SAÚDE PÚBLICA ALERTA
Prefeitura de São Fidélis confirma morte por febre maculosa após exame
A confirmação da Fiocruz encerra investigação sobre o falecimento do médico-veterinário Gabriel Serra. Município intensifica ações de controle ambiental.
A Prefeitura de São Fidélis confirmou o diagnóstico de febre maculosa como a causa do falecimento do médico-veterinário e empresário Gabriel Serra, de 30 anos. A decisão foi tomada pelas autoridades sanitárias locais após a recepção do resultado do exame laboratorial emitido pela Fiocruz, sendo fundamental para o encerramento da investigação epidemiológica que busca conter riscos à população e garantir a segurança coletiva.

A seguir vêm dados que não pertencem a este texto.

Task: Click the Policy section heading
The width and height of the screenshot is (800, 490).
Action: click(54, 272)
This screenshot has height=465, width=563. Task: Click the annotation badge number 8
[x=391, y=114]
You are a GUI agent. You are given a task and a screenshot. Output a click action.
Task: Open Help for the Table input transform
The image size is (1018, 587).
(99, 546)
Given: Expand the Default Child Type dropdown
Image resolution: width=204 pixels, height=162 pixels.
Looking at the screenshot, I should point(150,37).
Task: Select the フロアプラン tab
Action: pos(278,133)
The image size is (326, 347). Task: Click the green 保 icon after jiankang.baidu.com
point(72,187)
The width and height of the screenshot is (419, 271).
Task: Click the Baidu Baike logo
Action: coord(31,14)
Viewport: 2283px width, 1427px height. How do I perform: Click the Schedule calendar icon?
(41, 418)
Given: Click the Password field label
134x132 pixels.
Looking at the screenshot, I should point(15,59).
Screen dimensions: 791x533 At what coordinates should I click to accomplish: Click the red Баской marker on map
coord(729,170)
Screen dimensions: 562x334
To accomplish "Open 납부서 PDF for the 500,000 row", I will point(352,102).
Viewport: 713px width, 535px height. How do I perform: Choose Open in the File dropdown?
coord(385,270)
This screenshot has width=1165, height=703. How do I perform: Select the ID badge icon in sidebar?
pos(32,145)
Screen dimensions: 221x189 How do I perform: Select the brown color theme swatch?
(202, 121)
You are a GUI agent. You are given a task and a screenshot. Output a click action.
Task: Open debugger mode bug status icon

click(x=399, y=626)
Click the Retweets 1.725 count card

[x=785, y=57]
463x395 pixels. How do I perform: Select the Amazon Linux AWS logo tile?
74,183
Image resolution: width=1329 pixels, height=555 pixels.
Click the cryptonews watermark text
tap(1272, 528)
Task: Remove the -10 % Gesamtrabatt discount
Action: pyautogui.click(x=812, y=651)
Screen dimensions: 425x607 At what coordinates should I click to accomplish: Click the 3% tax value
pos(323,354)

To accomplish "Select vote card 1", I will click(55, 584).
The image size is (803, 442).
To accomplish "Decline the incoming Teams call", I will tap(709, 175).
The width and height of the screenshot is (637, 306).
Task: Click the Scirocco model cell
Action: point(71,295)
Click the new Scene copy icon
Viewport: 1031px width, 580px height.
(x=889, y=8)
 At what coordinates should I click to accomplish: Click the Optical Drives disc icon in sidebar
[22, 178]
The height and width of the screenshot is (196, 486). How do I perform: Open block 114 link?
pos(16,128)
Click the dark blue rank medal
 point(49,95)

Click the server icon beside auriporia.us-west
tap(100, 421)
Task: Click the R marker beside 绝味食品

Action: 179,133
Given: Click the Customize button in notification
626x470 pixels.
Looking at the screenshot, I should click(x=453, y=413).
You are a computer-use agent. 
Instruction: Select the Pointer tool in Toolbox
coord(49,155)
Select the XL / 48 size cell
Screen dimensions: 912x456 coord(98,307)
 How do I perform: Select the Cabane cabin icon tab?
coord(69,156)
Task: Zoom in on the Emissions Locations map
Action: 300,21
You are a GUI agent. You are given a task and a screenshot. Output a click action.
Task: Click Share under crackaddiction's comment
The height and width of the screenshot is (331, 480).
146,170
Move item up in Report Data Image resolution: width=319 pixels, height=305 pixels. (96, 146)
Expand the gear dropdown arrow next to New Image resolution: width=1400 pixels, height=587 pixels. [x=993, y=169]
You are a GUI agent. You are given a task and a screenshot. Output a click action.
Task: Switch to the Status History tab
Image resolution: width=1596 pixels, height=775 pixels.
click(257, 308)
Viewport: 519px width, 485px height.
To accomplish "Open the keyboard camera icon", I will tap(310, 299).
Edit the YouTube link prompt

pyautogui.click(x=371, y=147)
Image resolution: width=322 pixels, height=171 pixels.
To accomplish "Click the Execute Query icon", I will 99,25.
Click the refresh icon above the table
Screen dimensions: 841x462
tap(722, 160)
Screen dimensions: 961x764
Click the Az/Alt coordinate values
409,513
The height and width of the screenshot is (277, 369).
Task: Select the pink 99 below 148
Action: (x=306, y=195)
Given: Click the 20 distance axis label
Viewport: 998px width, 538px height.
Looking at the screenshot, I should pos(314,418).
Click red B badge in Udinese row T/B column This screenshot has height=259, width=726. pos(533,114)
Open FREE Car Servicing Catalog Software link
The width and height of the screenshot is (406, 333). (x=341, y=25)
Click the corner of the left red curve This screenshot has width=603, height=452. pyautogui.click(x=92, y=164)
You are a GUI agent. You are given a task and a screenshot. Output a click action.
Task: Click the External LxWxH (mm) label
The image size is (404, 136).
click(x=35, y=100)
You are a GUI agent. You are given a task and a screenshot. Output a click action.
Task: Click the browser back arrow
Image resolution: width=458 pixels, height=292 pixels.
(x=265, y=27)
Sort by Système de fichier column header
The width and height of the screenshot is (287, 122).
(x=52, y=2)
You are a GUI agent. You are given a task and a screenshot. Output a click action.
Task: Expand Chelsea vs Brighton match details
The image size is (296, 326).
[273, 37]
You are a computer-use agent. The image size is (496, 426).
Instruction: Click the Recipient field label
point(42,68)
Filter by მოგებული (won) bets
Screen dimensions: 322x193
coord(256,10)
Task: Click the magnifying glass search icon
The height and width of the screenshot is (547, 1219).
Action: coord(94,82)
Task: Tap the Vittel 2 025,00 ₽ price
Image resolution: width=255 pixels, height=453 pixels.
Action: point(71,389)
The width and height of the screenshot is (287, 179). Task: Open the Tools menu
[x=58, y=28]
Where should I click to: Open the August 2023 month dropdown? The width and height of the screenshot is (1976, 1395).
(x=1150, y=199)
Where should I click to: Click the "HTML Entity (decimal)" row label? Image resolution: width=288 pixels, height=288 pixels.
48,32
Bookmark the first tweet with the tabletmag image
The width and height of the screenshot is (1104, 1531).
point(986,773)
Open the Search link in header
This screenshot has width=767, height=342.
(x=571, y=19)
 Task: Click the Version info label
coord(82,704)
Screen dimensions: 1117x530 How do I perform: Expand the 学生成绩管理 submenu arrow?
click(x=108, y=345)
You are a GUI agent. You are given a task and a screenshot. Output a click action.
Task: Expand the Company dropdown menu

O óbito de Gabriel Serra ocorreu na madrugada de domingo (2). A Vigilância em Saúde acompanhou rigorosamente o quadro até a conclusão das análises das amostras biológicas, que ocorreu na sexta-feira (7). O laudo técnico foi formalmente entregue aos familiares, encerrando o período de incerteza quanto à causa da enfermidade.
Em nota oficial, a Prefeitura reforçou que familiares de Gabriel Serra realizaram exames preventivos, cujos resultados foram negativos para a infecção. A gestão municipal informou ainda que a notificação e o encaminhamento das amostras para a Fiocruz foram realizados imediatamente após a suspeita clínica. Sobre o caso de um idoso, amigo do veterinário, que faleceu uma semana antes, a administração esclareceu que não houve viabilidade para coleta de material devido ao tempo transcorrido desde a morte.
Para mitigar novos riscos, a administração municipal mobilizou uma força-tarefa integrada pela Secretaria Municipal de Saúde, Secretaria Municipal de Desenvolvimento Ambiental, Secretaria Municipal de Desenvolvimento Agropecuário e Superintendência Municipal de Defesa Civil. As equipes seguem protocolos estabelecidos para intervenção em áreas de risco. Moradores de regiões ribeirinhas que identificarem focos de carrapato-estrela devem acionar a Ouvidoria municipal pelo telefone (22) 99616-5516.
A febre maculosa é uma patologia infecciosa causada por bactérias do gênero Rickettsia. No Brasil, o Ministério da Saúde monitora duas espécies principais: a Rickettsia rickettsii, comum no Sudeste e norte do Paraná, e a Rickettsia sp. cepa Mata Atlântica, responsável por quadros clínicos geralmente mais leves em áreas silvestres.